As good as they feel about how well they have played on defense so far, the Cowboys know it’s still early. They know they still have much to prove.
And they certainly haven't forgotten their woeful performance of a year ago and what others have said about them.
"It's a fight to stay consistent, to stay humble and to stay hungry at the same time," Carr said. "It's a long season. There is still a lot of motivation from last year. It has us with a big chip on our shoulder. We have that taste in our mouth every time we step on the field.
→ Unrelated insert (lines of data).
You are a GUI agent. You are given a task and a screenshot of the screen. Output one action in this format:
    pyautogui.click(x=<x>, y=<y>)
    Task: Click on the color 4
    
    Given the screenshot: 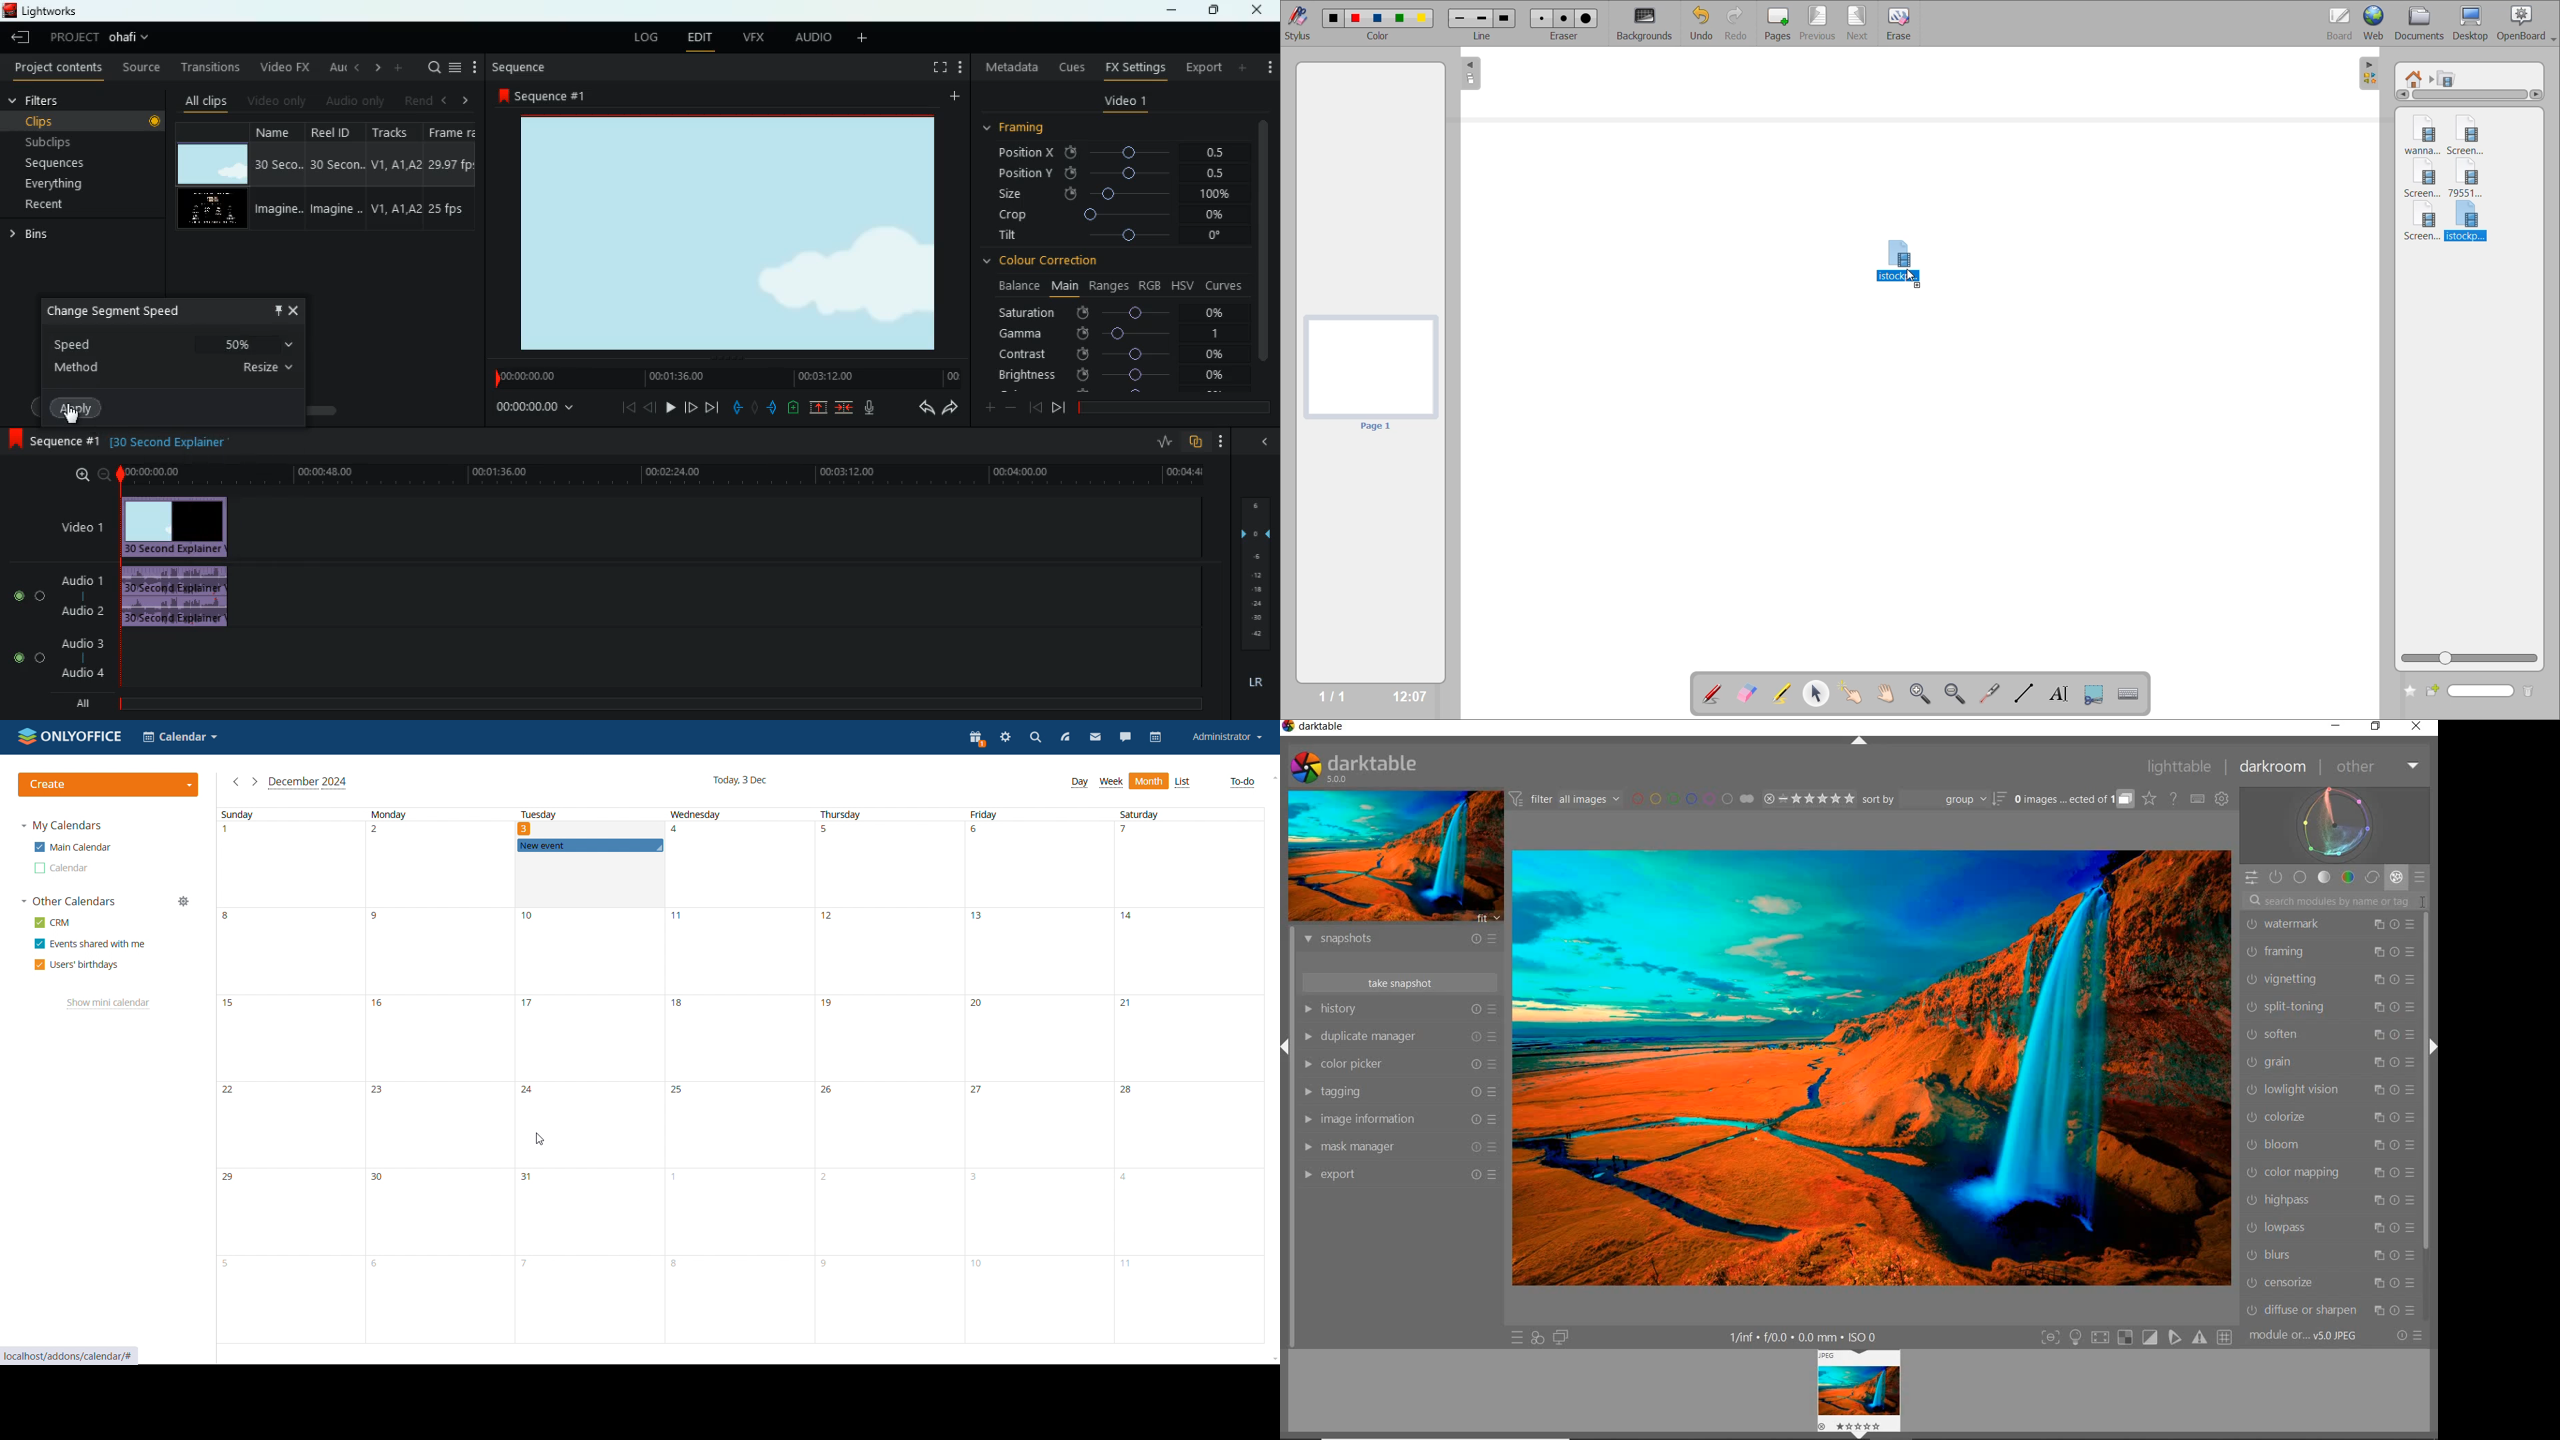 What is the action you would take?
    pyautogui.click(x=1401, y=19)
"The last week is an indication as far as us trying to turn that corner and trying to become that dominant defense. But it's a long road ahead of us. Each time we step on the field, it’s in the back of our mind."
Even more good news for the Cowboys is they believe they have a chance to get better.
McClain will certainly get better as the year goes on and he gets back in football shape. The same is true for Henry Melton, a former Pro Bowler in Chicago who is coming off season-ending knee surgery. He missed all of the preseason with knee and groin injuries, resulting in limited snaps the first two weeks.
But if the Titans game was any indication, Melton will soon become the force the Cowboys expected him to be in the middle of the defense. He had a half-sack, a quarterback pressure and a pass deflection that led to a McClain interception.
And defensive end Anthony Spencer, who leads the team with 32.5 career sacks, is expected back in October after being sidelined since Week 2 of last year because of microfracture surgery.
In addition, Orlando Scandrick, the team's best cornerback, could return this week after the NFL rescinded his four-game suspension for popping "a molly" while on vacation in Mexico last April, according to ESPN's Ed Werder.
“It would mean a lot," Mincey said of Scandrick's expected return. "You’re talking about a guy who can blitz, cover, and he actually has a real good motor on the field and has a knack for making plays. So that would definitely be a great positive to have Orlando back.
"Right now, we’re just holding it down for him, doing the best we can do, and when Spencer gets back, we have a lot of guys coming in down the road, so this thing is going to build up and turn into something special.”
All quotations obtained firsthand, unless otherwise noted.